• _練習問題_
1. 症例解説のうち「泌尿器科情報局 N Pro」から「耐性表皮ブドウ球菌)でした。」まで（両端を含む）を、「尿培養」を「尿検査」に置き換えて書き直してください。
2. 症例解説を読み、次の問いにそれぞれ答えてください。
(a) 初診を担当した医師が尿培養提出の上で開始した薬は何ですか。
(b) 尿培養の結果は何でしたか。
(c) 腹部エコーで腎臓に異常所見は認められましたか。
3. 症例032の解説の続きを、最後の文の後から書いてください。

• _文書抜粋_
──────────

泌尿器科情報局 N Pro

症例032

解説

リハビリ目的で入院中の女性患者さんに排尿後の出血、排尿前後の違和感が出現しました。レボフロキサシンでは改善せず、泌尿器科を受診しました。

ここまでの情報で、ある程度のストーリーが想像できるでしょうか。複雑性尿路感染を疑うべきであり、代表的疾患である結石を第一に考えます。この患者さんでは結石を形成しやすい因子が存在していそうです。骨折のために長期臥床していたと思われますし、手術で尿道カテーテル留置を受けていたかもしれません。

初発の症状である出血も、排尿時痛や違和感を伴わず出現している点も、単なる膀胱炎の出血では説明しにくいところであり、何らかの疾患の合併を疑うべきでしょう。

経過
初診を担当した医師は、耐性菌の関与を疑い、尿培養を提出した上でセフジニル(セフゾン)を開始しました。尿培養の結果はMRSE(耐性表皮ブドウ球菌)でした。
3週間を経過した時点でも改善が無かったため、八味地黄丸の内服に変更し、加えて膀胱鏡が予約されました。
八味地黄丸に変更して3日後に、パッドへ出血があり、さらにその3日後に再度リハビリ科から依頼があり、泌尿器科再診しています。

尿路結石の関与を疑い腹部エコーを行いました。腎臓には異常所見は認めませんでした。

腹部エコー

膀胱内にも結石は認めませんでした。

──────────

収集データ
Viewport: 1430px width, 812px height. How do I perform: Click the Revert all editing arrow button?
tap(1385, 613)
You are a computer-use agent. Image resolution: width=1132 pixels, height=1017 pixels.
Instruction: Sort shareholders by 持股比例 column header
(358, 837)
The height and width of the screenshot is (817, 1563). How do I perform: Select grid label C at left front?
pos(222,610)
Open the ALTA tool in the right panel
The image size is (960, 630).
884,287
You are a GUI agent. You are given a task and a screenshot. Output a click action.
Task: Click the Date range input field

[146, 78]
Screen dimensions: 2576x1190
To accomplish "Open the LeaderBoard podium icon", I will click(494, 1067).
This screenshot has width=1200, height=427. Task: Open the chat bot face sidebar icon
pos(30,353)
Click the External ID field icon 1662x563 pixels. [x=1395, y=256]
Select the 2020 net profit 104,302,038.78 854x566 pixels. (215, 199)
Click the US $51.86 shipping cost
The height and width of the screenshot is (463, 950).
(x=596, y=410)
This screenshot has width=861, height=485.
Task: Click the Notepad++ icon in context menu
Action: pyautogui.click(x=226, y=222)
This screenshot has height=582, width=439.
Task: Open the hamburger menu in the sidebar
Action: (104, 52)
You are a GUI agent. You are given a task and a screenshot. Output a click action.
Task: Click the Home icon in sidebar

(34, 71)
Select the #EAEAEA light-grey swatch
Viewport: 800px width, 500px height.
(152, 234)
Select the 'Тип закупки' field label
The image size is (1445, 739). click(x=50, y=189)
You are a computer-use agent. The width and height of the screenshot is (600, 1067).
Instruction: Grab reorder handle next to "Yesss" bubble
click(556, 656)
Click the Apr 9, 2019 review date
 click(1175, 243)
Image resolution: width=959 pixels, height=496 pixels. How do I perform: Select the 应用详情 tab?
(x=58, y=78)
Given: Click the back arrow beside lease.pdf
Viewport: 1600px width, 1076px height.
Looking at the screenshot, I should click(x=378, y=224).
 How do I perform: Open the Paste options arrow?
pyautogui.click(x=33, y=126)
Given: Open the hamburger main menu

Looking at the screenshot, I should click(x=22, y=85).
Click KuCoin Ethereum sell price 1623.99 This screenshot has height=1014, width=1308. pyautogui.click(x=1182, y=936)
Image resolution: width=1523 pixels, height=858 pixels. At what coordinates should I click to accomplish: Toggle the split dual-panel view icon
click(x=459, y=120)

──────────

• _解答_
1.
泌尿器科情報局 N Pro

症例032

解説

リハビリ目的で入院中の女性患者さんに排尿後の出血、排尿前後の違和感が出現しました。レボフロキサシンでは改善せず、泌尿器科を受診しました。

ここまでの情報で、ある程度のストーリーが想像できるでしょうか。複雑性尿路感染を疑うべきであり、代表的疾患である結石を第一に考えます。この患者さんでは結石を形成しやすい因子が存在していそうです。骨折のために長期臥床していたと思われますし、手術で尿道カテーテル留置を受けていたかもしれません。

初発の症状である出血も、排尿時痛や違和感を伴わず出現している点も、単なる膀胱炎の出血では説明しにくいところであり、何らかの疾患の合併を疑うべきでしょう。

経過
初診を担当した医師は、耐性菌の関与を疑い、尿検査を提出した上でセフジニル(セフゾン)を開始しました。尿検査の結果はMRSE(耐性表皮ブドウ球菌)でした。

2.
(a) セフジニル（セフゾン）
(b) MRSE（耐性表皮ブドウ球菌）
(c) 認められませんでした。

3.
血尿では無くパッドへの出血を来していますので、女性ではまれですが尿道結石を疑います。

エコー

よく観察すると尿道にシャドウを引く高輝度のものが映ります。尿道の高輝度像は偽陽性も多いためこれだけで自信をもって女性尿道結石と言い切るのは多少不安があります。

幸い当院リハビリ科に転院時に骨盤骨のCTが撮影してあり、そこに結石が映っていました。

CT(骨条件)

結石の形態は、ちょうど尿道カテーテルのバルーンに付着した結石を考える形です。

本人に確認したところ、尿道カテーテルは入院後すぐから3週間使用していたと言うことでした。

もともと膀胱鏡が予約されていたので、そのまま膀胱鏡を待つことにしました。

膀胱鏡(硬性鏡)

尿道内に結石が引っかかっており、膀胱内へ押し戻した後に、膀胱鏡の外筒から流出させることで、結石を摘出しました。その後、すみやかに症状や尿検査所見は改善しました。